Giter VIP home page Giter VIP logo

Comments (4)

lmcinnes avatar lmcinnes commented on April 28, 2024

Docs are still a work in progress - -I've been diverted by a number of other things. You can look at issue #25 which has some discussion of what works and some of the potential pitfalls. Right now that's the best documentation there is.

from umap.

birdsarah avatar birdsarah commented on April 28, 2024

Another follow-up question.

I had problems using hdbscan on my UMAP embedding, but I may be interpreting things wrong.

I colored all my clusters with a random color or red if hdbscan returned -1 (aka uncategorized). Here's an example output.
index

Once colored I was surprised to see:

  • the location of the uncategorized clusters
  • the mixed colors in number of locations

But, my understanding of UMAP is that the 2d representation that we see (if we asked for 2d), is the representation, and that clusters we see with our eyes are the clusters.

If that's true, and that's the big if, that I would really appreciate your input on.

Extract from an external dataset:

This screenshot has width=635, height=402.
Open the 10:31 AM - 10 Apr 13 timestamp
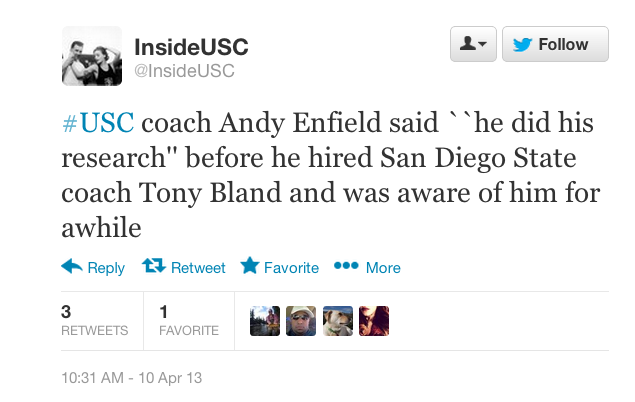pyautogui.click(x=132, y=380)
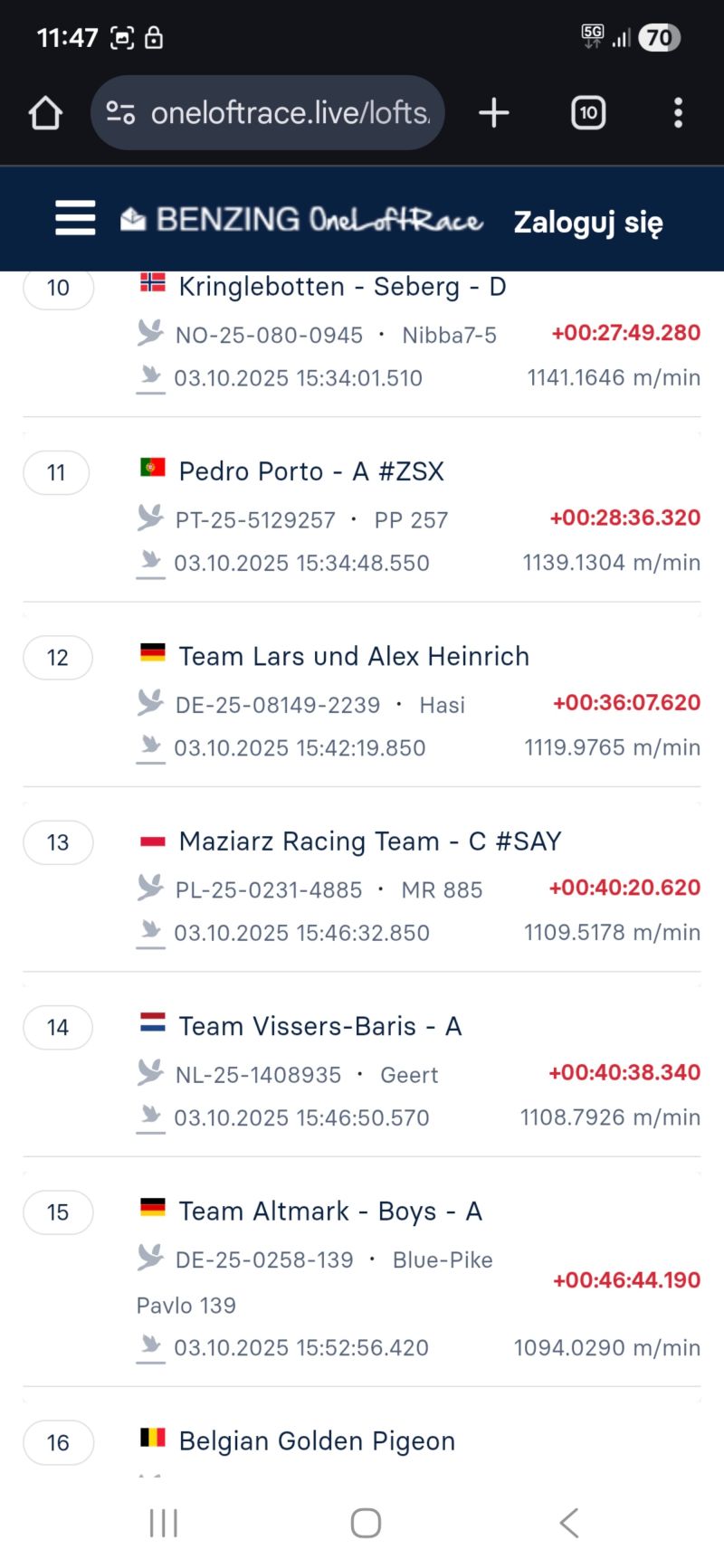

If that's true, then I found that for my data, I needed to not use hdbscan to get clusters labeled in the way that I visually expect. I'm more than happy to share what I did, but would appreciate clarification on whether I'm understanding correctly.

from umap.

lmcinnes avatar lmcinnes commented on April 28, 2024

That an intriguing result! I admit I don't entirely understand what has happened here. Are you clustering in high dimensional space and then coloring the embedding accordingly? If that's the case then something is astray indeed -- there is quite a cloud of points that were assigned to clusters but have been cast out by UMAP. I would love to have more details about what you did, and the data involved, because I feel like there is a failure case in the making here that I might need to investigate.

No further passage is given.